What makes that so unusual is that she analyzes Frozen as if she’s an academic dissecting a film for a thesis. She reads into every moment of the film, looking for the secret pro-gay messages embedded to destroy the fabric of society. And she’s absolutely, insanely wrong.
Don’t misunderstand: I spend a great deal of my waking hours analyzing films and parsing the imagery. And certainly a lot of animated films have messages of tolerance and acceptance: The Hunchback of Notre Dame teaches not to judge based on appearances; The Little Mermaid speaks to female empowerment; Wall-E embraces connecting to our humanity, even if we are machines; in The Croods, Darwinian evolution is treated as a fact, and progress deemed necessary for survival. She’s not wrong looking for them. She’s just gone way overboard trying to prove it.
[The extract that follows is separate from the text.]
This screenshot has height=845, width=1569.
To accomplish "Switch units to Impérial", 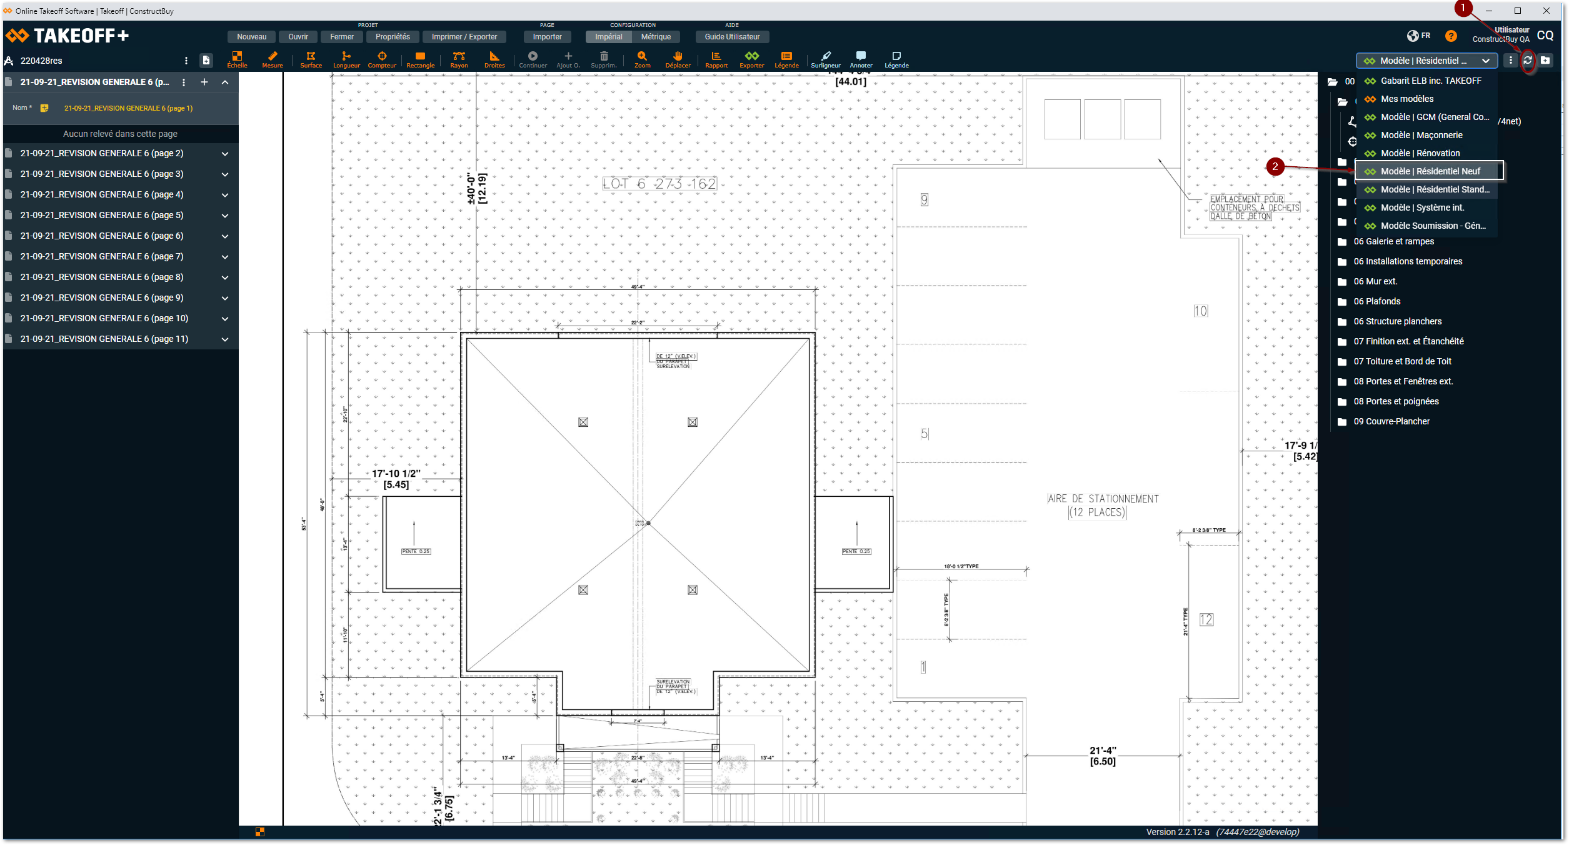I will point(608,37).
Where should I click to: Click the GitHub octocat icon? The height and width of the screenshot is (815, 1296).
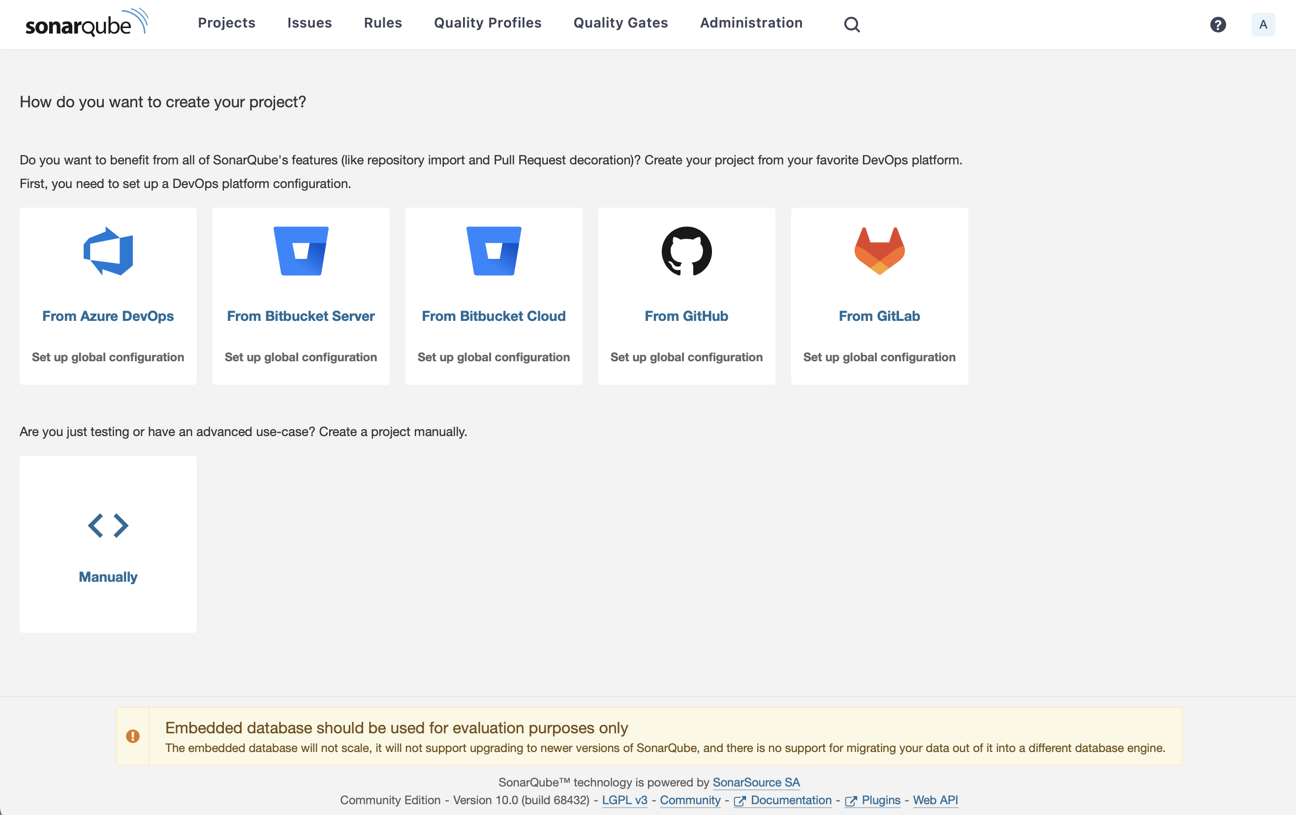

The blog itself is tedious and poorly written; she doesn’t even get to her points until well into it. But if you scroll down past the image of the Frozen billboard, she eventually gets into particulars. Among her more elaborate hidden messages include Elsa becoming a “queen,” and that the death of her parents represents killing off her oppressors so she can “come out of the closet.” Now, if you’ve seen the film, you know that the parents’ death is portrayed as tragic, not victorious.
The fact is, she does make a point. Elsa is forced into a role, and she struggles to follow her own path. That is true of gays as well. And girls in male-dominated societies. And poor people. And creative (non-gay) people. And anyone who wants to march to his own drummer. It’s also the story of The Jazz Singer.)
What’s fascinating to me is how the blogger is so angered and disturbed by this movie as an obvious metaphor against heteronormative ideals and patently trying to indoctrinate kids to be gay-friendly. And worst of all, she misstates almost everything about gay people — that we feel “shame” being attracted to the same sex (not me!), that we consider ourselves victims (I’m only a victim when you deny me rights), that we are “immoral” (what’s immoral his how bad her prose is).
You can’t read it all in one sitting — or rather, you shouldn’t (click here). But it’s a remarkable insight, in my mind, to the guilt-ridden mind of a bigot-in-denial, a person so concerned that her moral compass may be off that she lashes out at everything that makes her question her stance, much the way Macbeth continued to see the ghosts of those he killed. The fault, dear lady, lies not in our movies, but in yourself.